**Text:**
Nov 16, 2018Sweetwater Union School District opens wellness center
Last week, the Sweetwater Union (Calif.) High School District opened a new 3,000 square foot facility. A Sports Medicine and Wellness Center that’s open to all students takes up 800 of those square feet.
According to The San Diego Union-Tribune, Charles Camarata, MD, a family medicine physician, along with Mike Stein, PT, owner of Manual Orthopedic Physical Therapy, have provided free clinics for the district’s athletes every Saturday for 30 years, and have more recently started holding clinics during the week. But the new facility allows them to expand hours of operation.
“On the average we see 10 to 15 athletes each Saturday in all sports,” said Dr. Camarata. “This is the first year we’ve added clinics from 3 to 6 p.m. on Tuesday at the Wellness Center. All the student-athlete has to do is go online to make an appointment to be seen on Tuesday to have their injuries evaluated.”
Ten years ago, Dr. Camarata convinced the district to start a sports medicine class. At its inception, there was only one class with one athletic trainer at one district high school. Now, there are 43 classes at various campuses with a total of 1,900 students, and each of the district’s 12 schools has a full-time athletic trainer.

**Problem statement:** According to the article about the new wellness center, what hours are the new Tuesday clinics at the Wellness Center held?

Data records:

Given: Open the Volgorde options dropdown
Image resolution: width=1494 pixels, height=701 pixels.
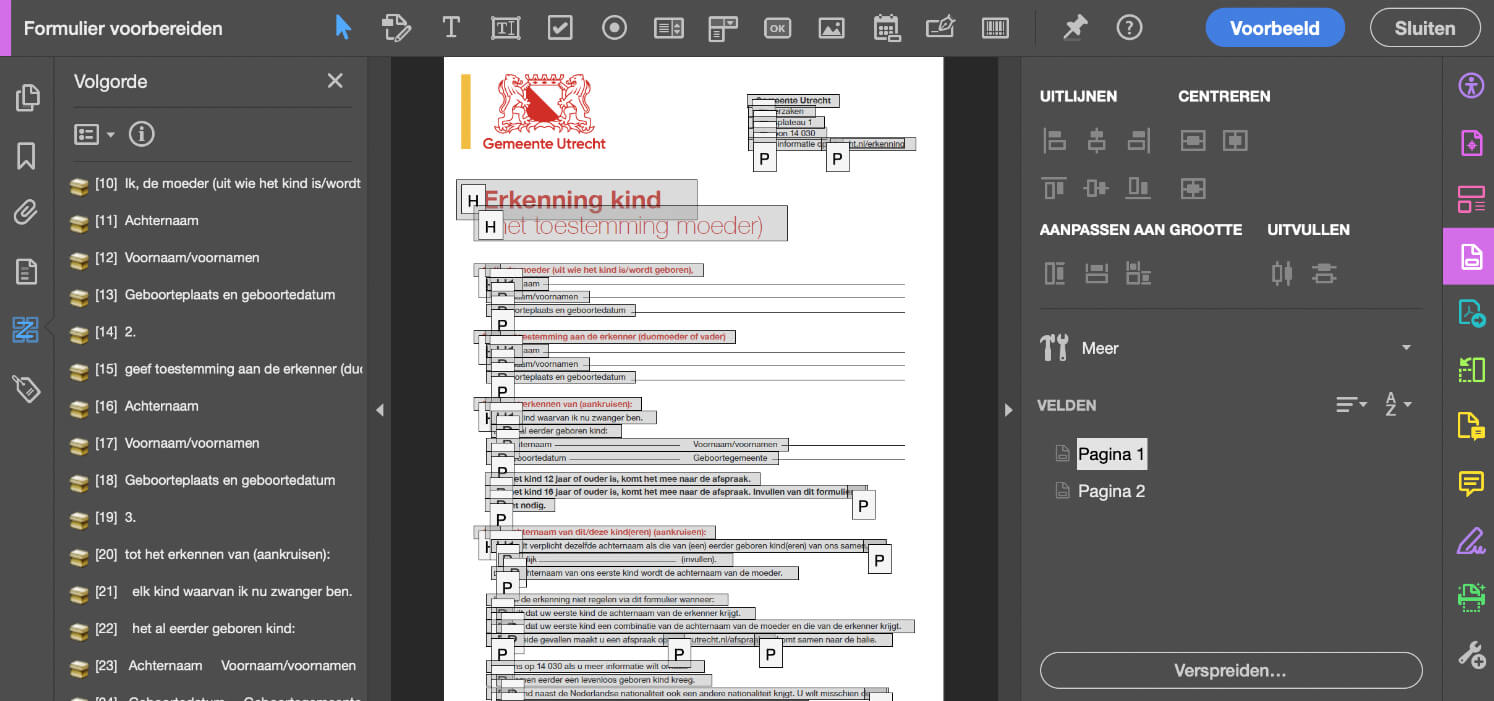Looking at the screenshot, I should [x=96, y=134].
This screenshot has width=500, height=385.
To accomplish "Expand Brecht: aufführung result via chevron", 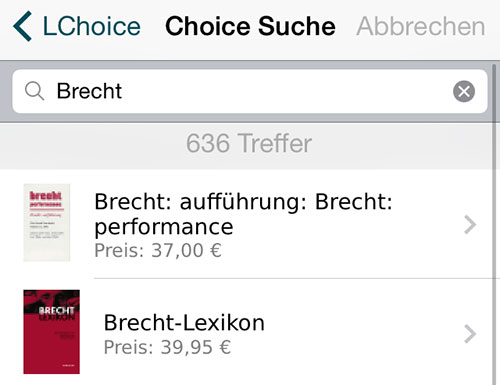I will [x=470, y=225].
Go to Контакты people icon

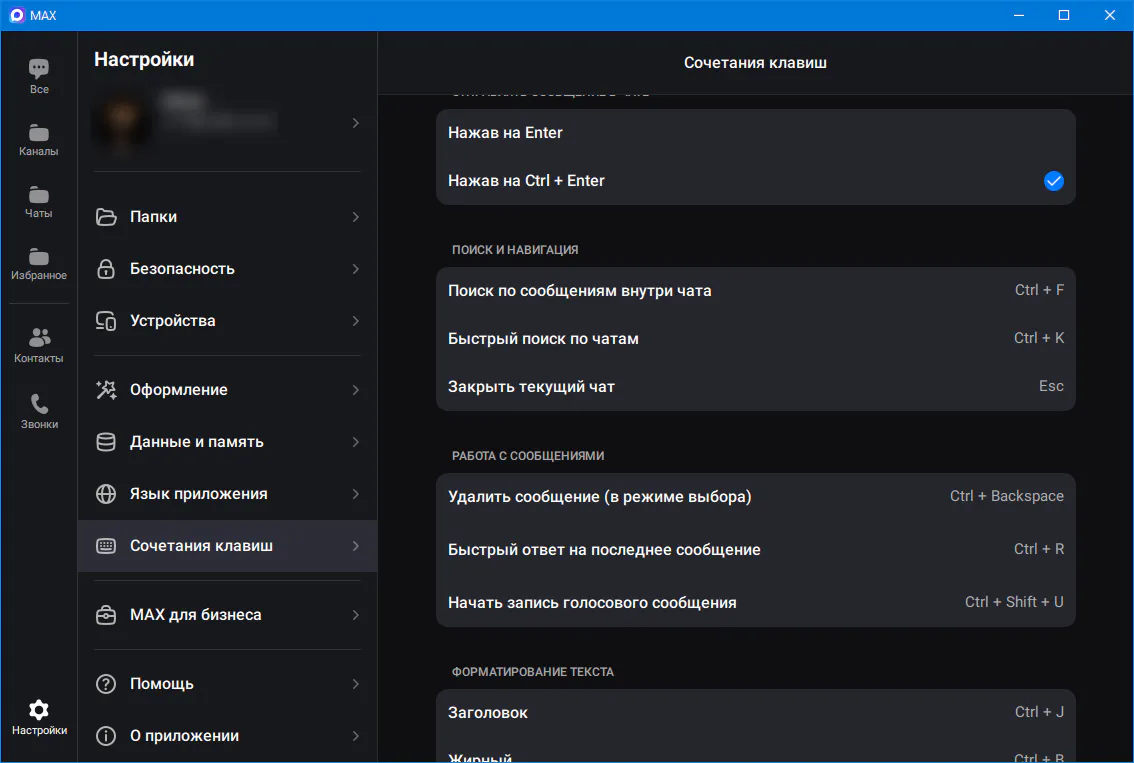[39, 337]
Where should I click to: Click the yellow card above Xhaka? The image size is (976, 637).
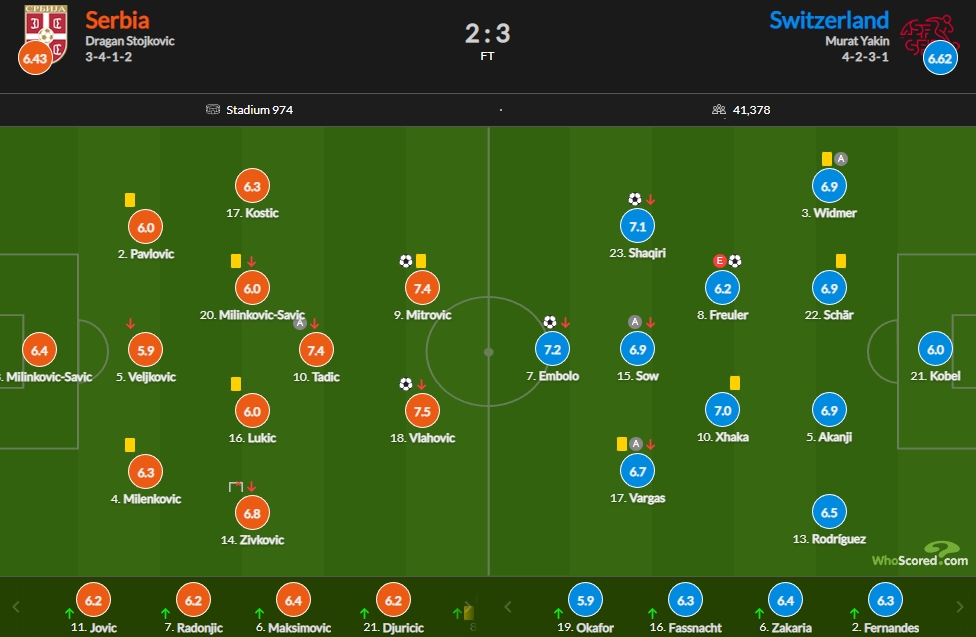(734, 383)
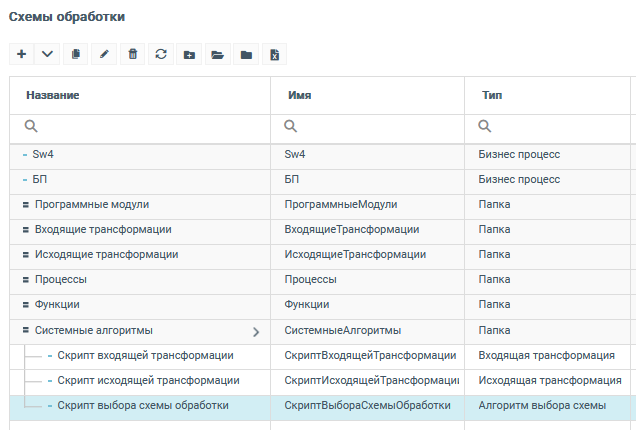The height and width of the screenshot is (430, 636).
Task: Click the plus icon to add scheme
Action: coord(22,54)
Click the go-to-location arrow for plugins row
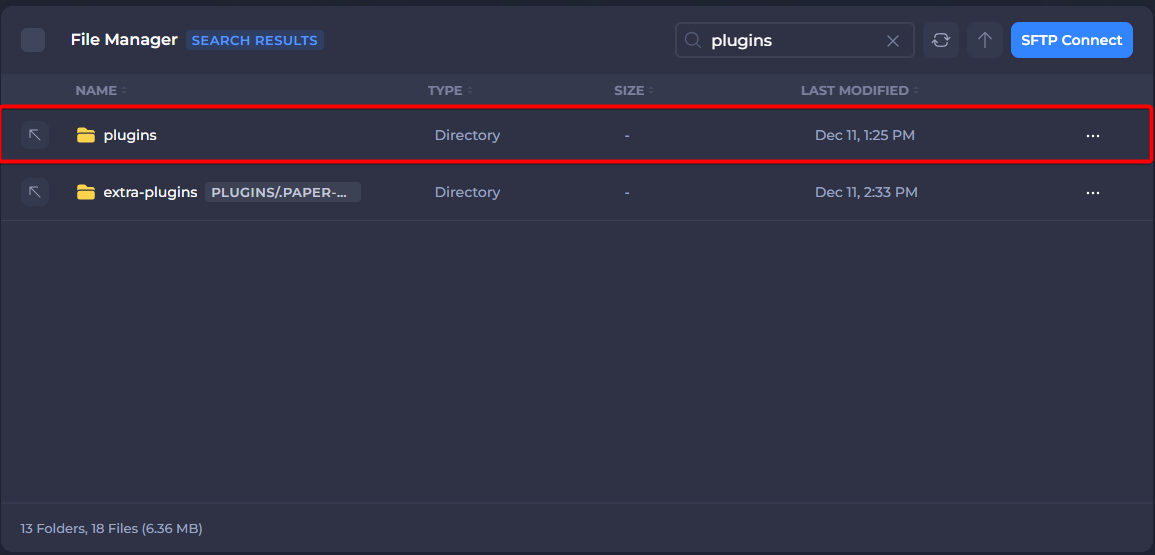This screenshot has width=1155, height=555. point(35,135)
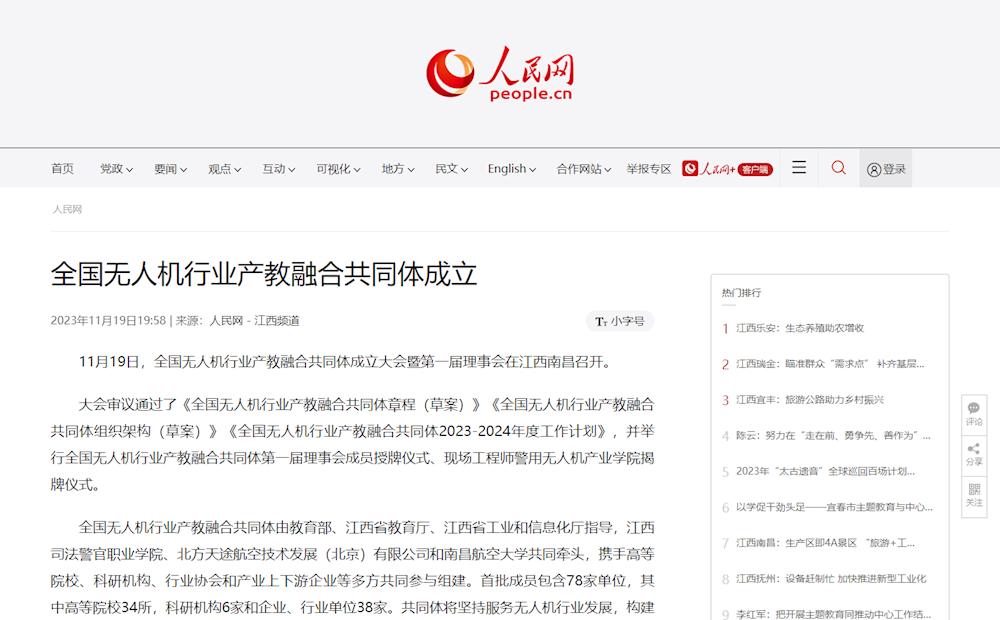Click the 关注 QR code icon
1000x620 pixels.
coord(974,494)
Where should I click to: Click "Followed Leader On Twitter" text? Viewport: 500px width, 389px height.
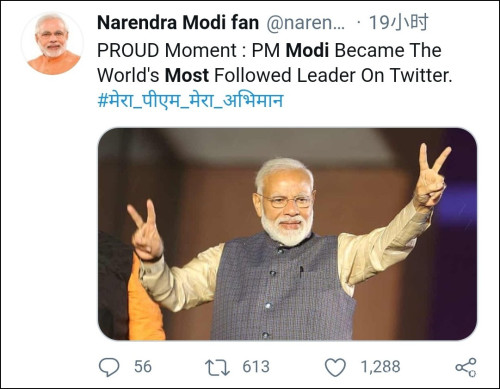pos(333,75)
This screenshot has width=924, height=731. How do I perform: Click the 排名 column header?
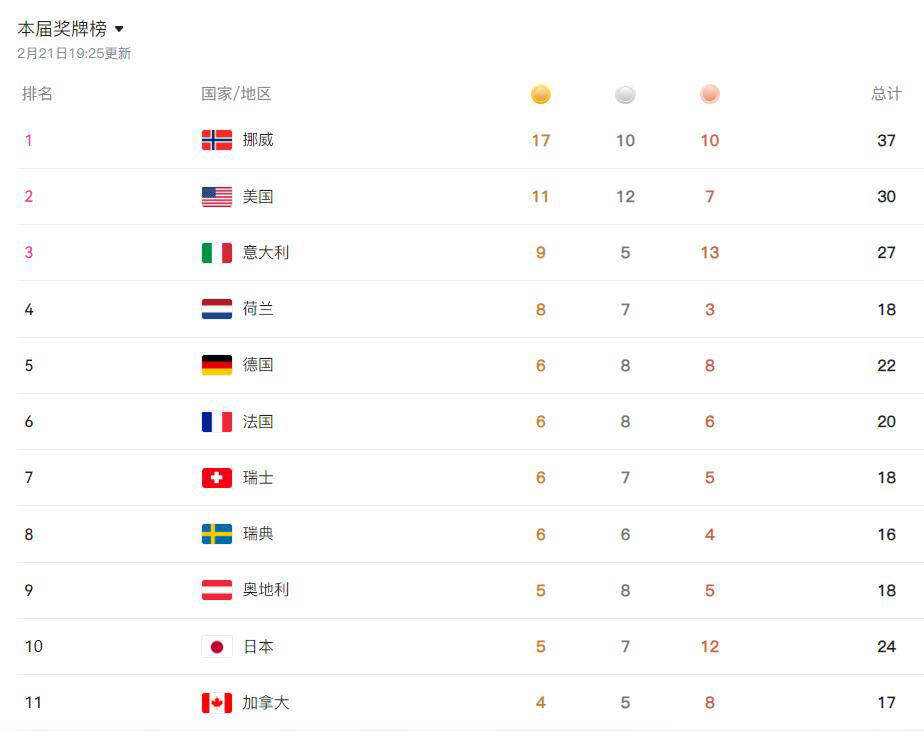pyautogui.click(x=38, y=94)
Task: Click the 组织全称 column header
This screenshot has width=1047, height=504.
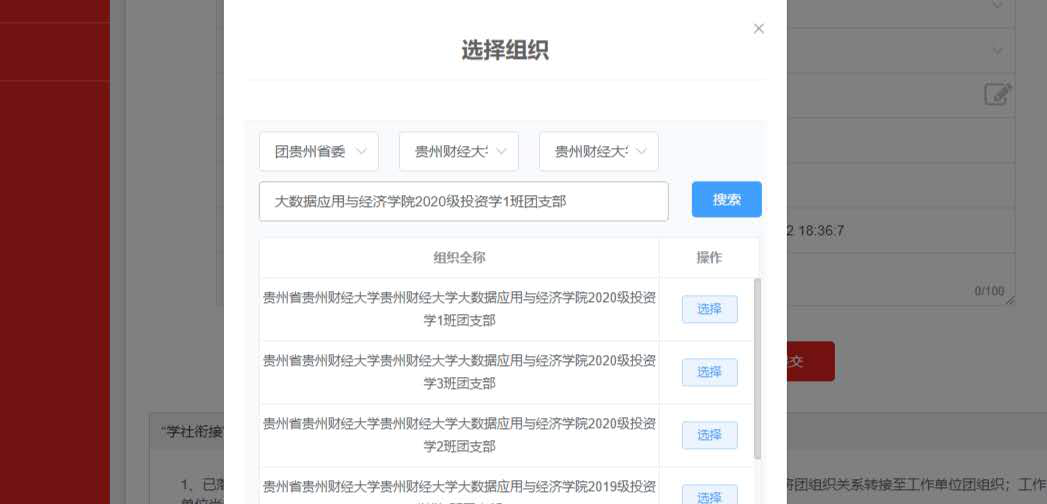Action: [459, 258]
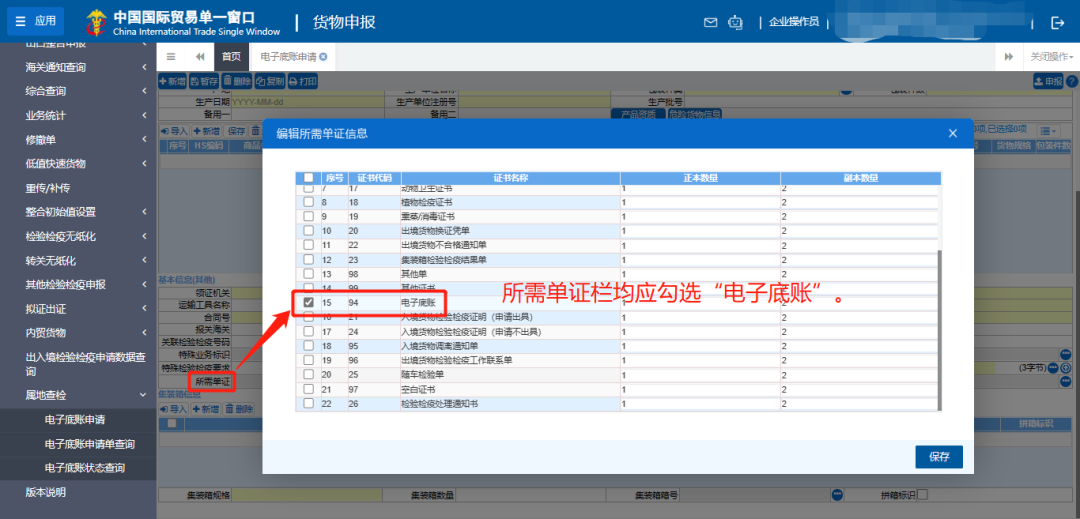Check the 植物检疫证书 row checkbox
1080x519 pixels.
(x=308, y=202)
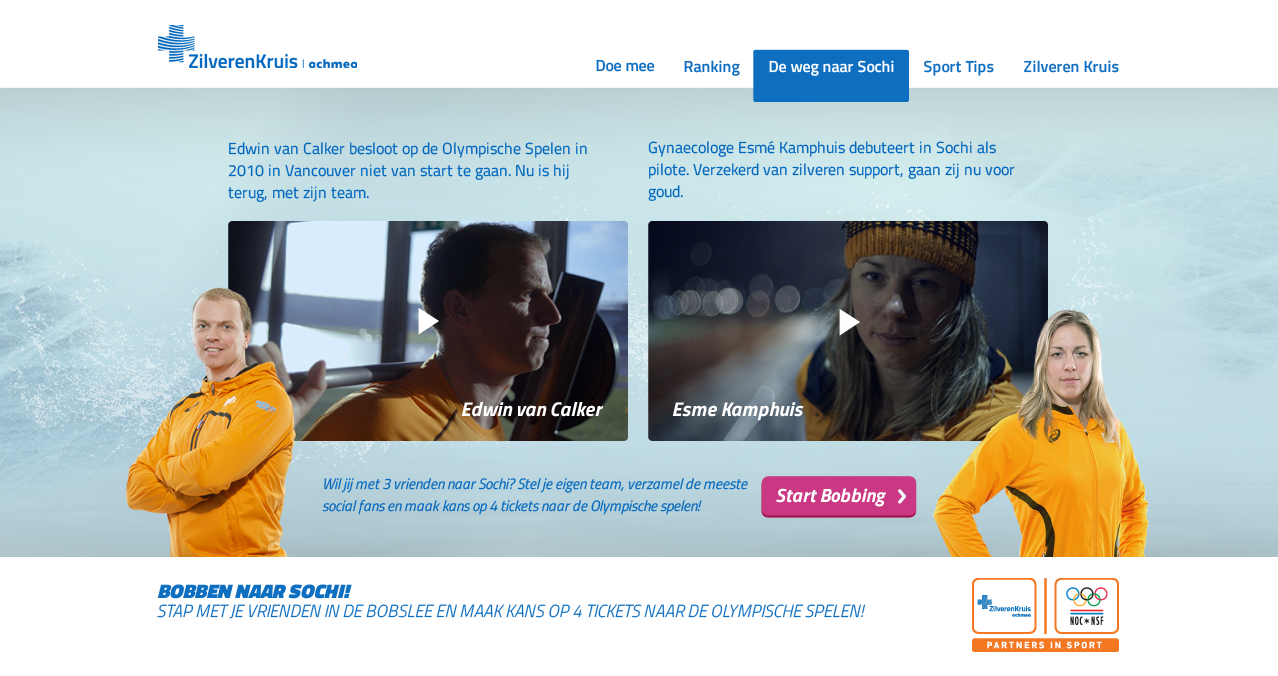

**Output below:** From 3 to 6 p.m.